US 11,914,993 B1
Example-based synthesis of rules for detecting violations of software coding practices
Pranav Garg, Secaucus, NJ (US); Sengamedu Hanumantha Rao Srinivasan, Seattle, WA (US); Benjamin Robert Liblit, Leesburg, VA (US); Rajdeep Mukherjee, San Jose, CA (US); Omer Tripp, San Jose, CA (US); and Neela Sawant, Bangalore (IN)
Assigned to Amazon Technologies, Inc., Seattle, WA (US)
Filed by Amazon Technologies, Inc., Seattle, WA (US)
Filed on Jun. 30, 2021, as Appl. No. 17/364,768.
Int. Cl.
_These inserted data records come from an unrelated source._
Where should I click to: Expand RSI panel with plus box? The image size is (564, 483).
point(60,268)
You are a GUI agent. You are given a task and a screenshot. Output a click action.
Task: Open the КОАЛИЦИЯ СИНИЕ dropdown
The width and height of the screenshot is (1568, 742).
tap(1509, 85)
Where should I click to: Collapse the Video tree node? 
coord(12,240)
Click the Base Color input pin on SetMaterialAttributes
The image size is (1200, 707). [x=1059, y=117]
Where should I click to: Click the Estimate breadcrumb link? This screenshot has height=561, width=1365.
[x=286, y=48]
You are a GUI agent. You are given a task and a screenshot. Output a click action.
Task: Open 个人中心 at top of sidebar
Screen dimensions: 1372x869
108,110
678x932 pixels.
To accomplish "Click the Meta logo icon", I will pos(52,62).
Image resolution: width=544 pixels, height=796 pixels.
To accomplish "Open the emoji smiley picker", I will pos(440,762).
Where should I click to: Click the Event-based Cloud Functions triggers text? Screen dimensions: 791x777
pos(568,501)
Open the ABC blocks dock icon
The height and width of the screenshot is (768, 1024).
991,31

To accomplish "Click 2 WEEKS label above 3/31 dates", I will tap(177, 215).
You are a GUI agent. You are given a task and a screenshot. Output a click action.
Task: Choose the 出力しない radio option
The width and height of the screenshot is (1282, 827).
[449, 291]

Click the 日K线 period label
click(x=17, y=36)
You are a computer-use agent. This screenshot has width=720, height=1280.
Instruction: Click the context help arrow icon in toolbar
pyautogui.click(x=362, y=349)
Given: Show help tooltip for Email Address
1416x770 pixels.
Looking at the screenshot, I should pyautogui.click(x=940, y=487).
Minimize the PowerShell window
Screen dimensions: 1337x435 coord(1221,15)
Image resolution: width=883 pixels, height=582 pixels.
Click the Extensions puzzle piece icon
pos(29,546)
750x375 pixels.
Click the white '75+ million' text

G06F 8/77 (2018.01); G06N 20/00 (2019.01)
CPC G06F 8/77 (2013.01) [G06N 20/00 (2019.01)] 20 Claims
OG exemplary drawing
 
1. A system, comprising:
one or more computing devices;
wherein the one or more computing devices include instructions that upon execution on or across the one or more computing devices cause the one or more computing devices to:
obtain a first collection of code example pairs, wherein a particular code example pair of the first collection comprises a positive source code example and a negative source code example, wherein the positive source code example utilizes a first recommended coding technique to achieve a programming objective, and wherein the negative source code example is directed to the programming objective and does not utilize the first recommended coding technique;
generate respective per-example transformed representations of individual ones of the source code examples of the first collection, wherein an individual per-example transformed representation indicates (a) at least a portion of a data flow within a source code example and (b) at least a portion of a control flow within the source code example;
construct, using at least the respective per-example transformed representations, an aggregate representation of the first collection, wherein the aggregate representation includes a plurality of nodes and a plurality of edges, wherein individual ones of the nodes correspond to respective source code elements present in at least some code example pairs of the first collection of code example pairs, wherein an edge linking a first node of the plurality of nodes to a second node of the plurality of nodes represents a dependency detected between a source code element corresponding to the first node and a source code element corresponding to the second node;
determine, using one or more machine learning models to which at least a portion of the aggregate representation is provided as input, a rule to automatically detect whether a target set of source code includes one or more code examples which do not utilize the first recommended coding technique, wherein the rule comprises a plurality of predicates associated with respective nodes of the aggregate representation, including at least one predicate identified after a split is introduced into a decision tree for the rule, and wherein the split is introduced based at least in part on a determination that a proposed version of the rule is insufficient to distinguish at least some positive source code examples from corresponding negative source code examples; and
provide, based at least in part on a result of applying the rule to a particular set of source code, an indication via one or more programmatic interfaces that the particular set of source code does not utilize the first recommended coding technique.